The archosedimentary record of human presence in the Amazon: a look through the micromorphology of soils and complementary techniques

Grant number: 19/14180-7
Support type:Scholarships in Brazil - Doctorate
Effective date (Start): January 01, 2020
Effective date (End): August 31, 2023
Field of knowledge:Humanities - Archeology - Prehistoric Archaeology
Principal Investigator:Ximena Suarez Villagran
Grantee:Kelly Brandão Vaz da Silva
Home Institution: Museu de Arqueologia e Etnologia (MAE). Universidade de São Paulo (USP).
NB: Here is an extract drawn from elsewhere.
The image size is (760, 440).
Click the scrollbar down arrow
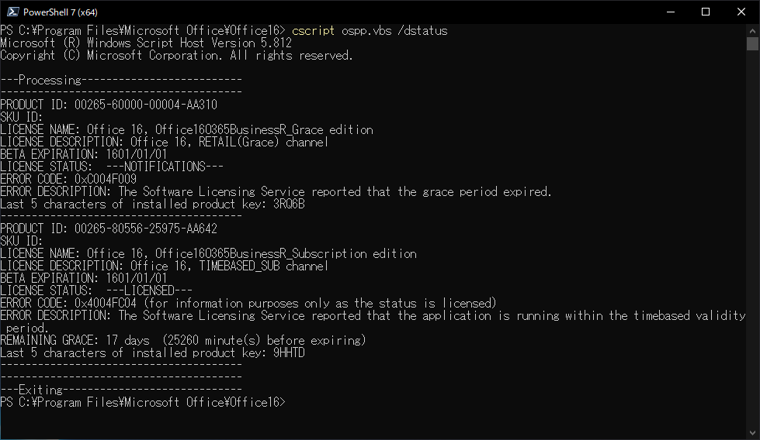[752, 433]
São Paulo , SP, Brazil
Associated research grant:19/07794-9 - Human-environment relationships in Pre-Columbian Amazonia, AP.TEM

Abstract

This project aims to study the archaeological sediments of sites in the Brazilian Amazon, belonging to different landscapes, contexts and chronologies. Recent research in the Southwest Amazonian (Acre, Rondônia and Southern Amazonas) has demonstrated continuous human occupation since the beginning of the Holocene, with evidence of ancient ceramics, the formation of anthropic soils (dark earth), the domestication of plants, the construction of monumental structures (geoglyphs and earthen mounds), as well as great linguistic diversity. In the middle Solimões, it is known the existence of areas with extensive dark earth, multicomponential sites, with great ceramic diversity and reports of high population density. Based on the theory of historical ecology, the interaction and occupation of Amazonia shows that the indigenous promoted significant changes in forest formation. From the different landscapes, the current archaeological researches understand how this management were carried out considering the social and cultural diversity in the region. The general objective of this research is to understand formation processes of Monte Castelo (RO), Teotônio (RO), Sol de Campinas do Acre (AC) and Boa Esperança (AM) sites based on geoarchaeological and microarchaeological methods. Textural, compositional and contextual characterization of archaeological sediments will be conducted by means of micromorphological analyzes (including the computerized micro-tomography of the samples), geochemical (X-ray fluorescence and X-ray diffraction) and by infrared spectroscopy with Fourier (FTIR). The project will collaborate with the general discussion on the construction of the Amazonian landscape and its regional specificities from a comparative geoarchaeological approach between sites of dark earth (Teotônio, Boa Esperança) and earthen mounds sites (Monte Castelo, Sol de Campinas do Acre). The geographical and chronological extent of the proposal will allow us to track the changes associated with the construction of the Amazonian landscape at different moments of its history and to evaluate the impact that the great migrations had on the strategies of occupation and construction of the sites. (AU)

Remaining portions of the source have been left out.